Prodigal. The very word stirs quiet murmurs among parents gathered with friends, that pained glance and sympathetic nod. In a strange way we find some semblance of relief when we discover that the people around us get it. They too have a prodigal in the family—a son or daughter, a mom or husband, a nephew or best family friend. It is not a badge of honor. But it is a badge, the kind with the black strip wrapped horizontally across, like the police officer who is expressing grief for a fallen comrade.
To be a prodigal means that one is recklessly spending, not counting the cost, being wasteful, perhaps with another’s possessions or with trust capital or with his own life. Tim Keller, in his book The Prodigal God, rightfully suggests that God is a prodigal, extravagant with his grace.

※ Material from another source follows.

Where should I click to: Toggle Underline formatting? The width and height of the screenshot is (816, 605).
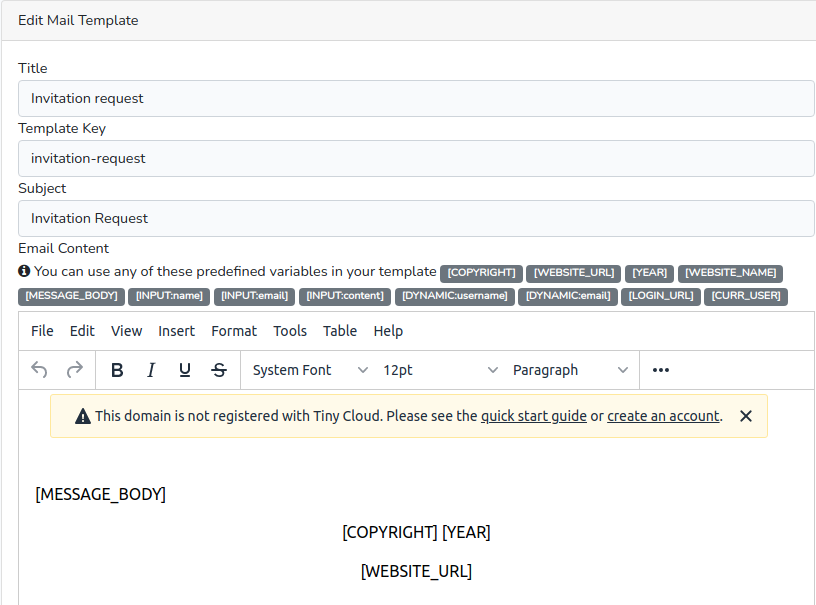pyautogui.click(x=184, y=370)
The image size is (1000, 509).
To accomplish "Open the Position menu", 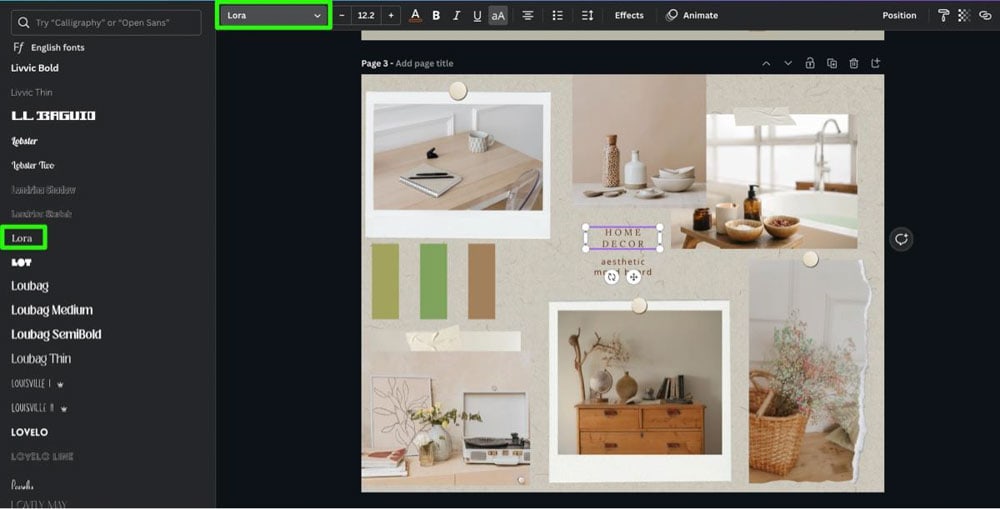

But his is not the extravagance of which we speak here.
Some of you reading this are a prodigal. You have moved away from what you know is your best scenario for real life. Deep down you know it, which is why within yourself you remain so conflicted. Relationships and responsibilities are now geared to cater to your drive to be supposedly free from whatever it was that you thought you should abandon. But are you really free?
“Well,” you say, “I’m finding myself.” Really? At what cost?
“Well, who are you to judge me?” Honestly, there is no judgment here. Your own conscience is the judge, which is why your soul remains in such turmoil, and you are determined to, well, hide.
“I’ll make things right later. Right now I just want to have fun.” But how “fun” is it really, especially when those who love you best and most are devastated because they see you run away from what is best in your life? How much fun are you making things for them?
“Who cares about them?” you ask. Right. That is the point, I suppose. Prodigals generally only think of themselves. The reality is that now is the time for you to return home. Cry out to God, confess to him that you are tired and broken and want his best. Enter into the humility of the son who had run from his father only to discern that his life was a mess and it was time to go home (see Luke 15:11 and following).
Some of you have prodigals, and your love for them causes you to hurt in ways you never knew possible. You spend your time asking yourself what you did wrong, what you should have done differently, and what might it take to repair the matter. As one friend of mine winsomely says, “Stop shoulding all over yourself!” It will not solve a thing.
Besides, there is Genesis 3. My friend Larry Osborne recently reminded me and some others that Adam and Eve were the very first prodigals, yet they grew up in an absolutely perfect environment with the Perfect Parent—God himself.
They were created in God’s image, endowed with finite versions of many of God’s amazing attributes; things like wisdom and discernment and a work ethic and love. “And God blessed them,” the text tells us in Genesis 1:28. They had everything they possibly needed and more. Indeed, he gave them dominion over all of creation. Hardly anything was beyond their reach.
They lived in an environment void of shame. There was nothing that should make them scramble to make their lives work. They had meaningful relationships with one another and God. They had purpose. They had the privilege of walking with God in the cool of the Garden. Theirs was a world that was beyond amazing!
But they came to believe it was not enough, so they rebelled, forfeiting all of it, determined to do their own thing. I suppose the question is this: if even God’s first children should dis all that God had provided, including him who was the ultimate Parent, then how could we possibly believe we could control the choices those we love make? It simply is not that simple.
It need not be our fault.
But we hurt. And wait. And pray. And hope. And, perhaps like God did with Adam and Eve, we speak truth with love (cp. Gen. 3:14-19), draw boundaries where appropriate (cp. Gen. 3:23-24), lavish grace should they return (cp. Gen.3:21), and also like God we carry on with our lives, faithfully remembering there are “other sheep” (cp. John 10:16) upon whom we must pour out our love.